Actually, this is really hard to write about. Rather than go into all of it again, let me simply summarize that I never saw my friends again, which hurt terribly and I have had to accept that I would not be able to force any aspect of closure from the situation. So, I put it behind me as best as I could.
I don't know what to do with these men that are writing me now. One agreed with our best friend in his assessment of me then and told me so, but by sending me an email. The other told me on the phone that he liked me still quite a bit, but because of his somewhat scattered personality (which is part of what I have loved about him), I haven't really engaged in a conversation with him until now.

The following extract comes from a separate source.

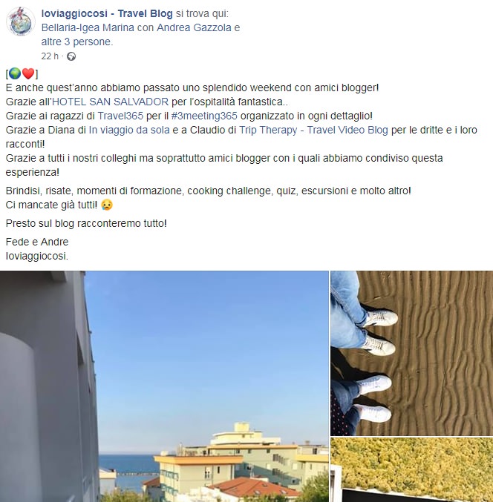Open In viaggio da sola page link
Image resolution: width=493 pixels, height=502 pixels.
point(129,130)
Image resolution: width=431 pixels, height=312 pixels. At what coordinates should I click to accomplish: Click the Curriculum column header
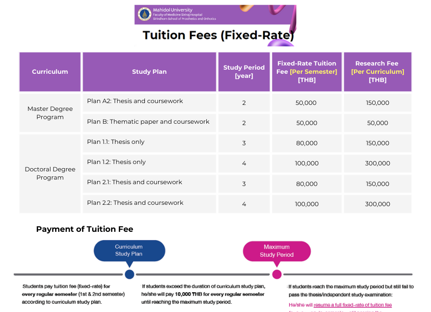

I've gone back over the emails from the few of those friends who engaged with me even to that small extent. Some of the things I wrote sound a little hysterical, but not all of them. Had they no sense of empathy for the condition I must have been in? Why didn't they care enough about me to even see if they had the whole story before telling me that I was a bad person and that if it weren't for me, the divorce would be amicable and not ugly? I mean, my ex-husband hasn't returned a phone call since I left for the island. And it's my fault that things got ugly? Didn't they consider our years of friendship and give me the benefit of the doubt?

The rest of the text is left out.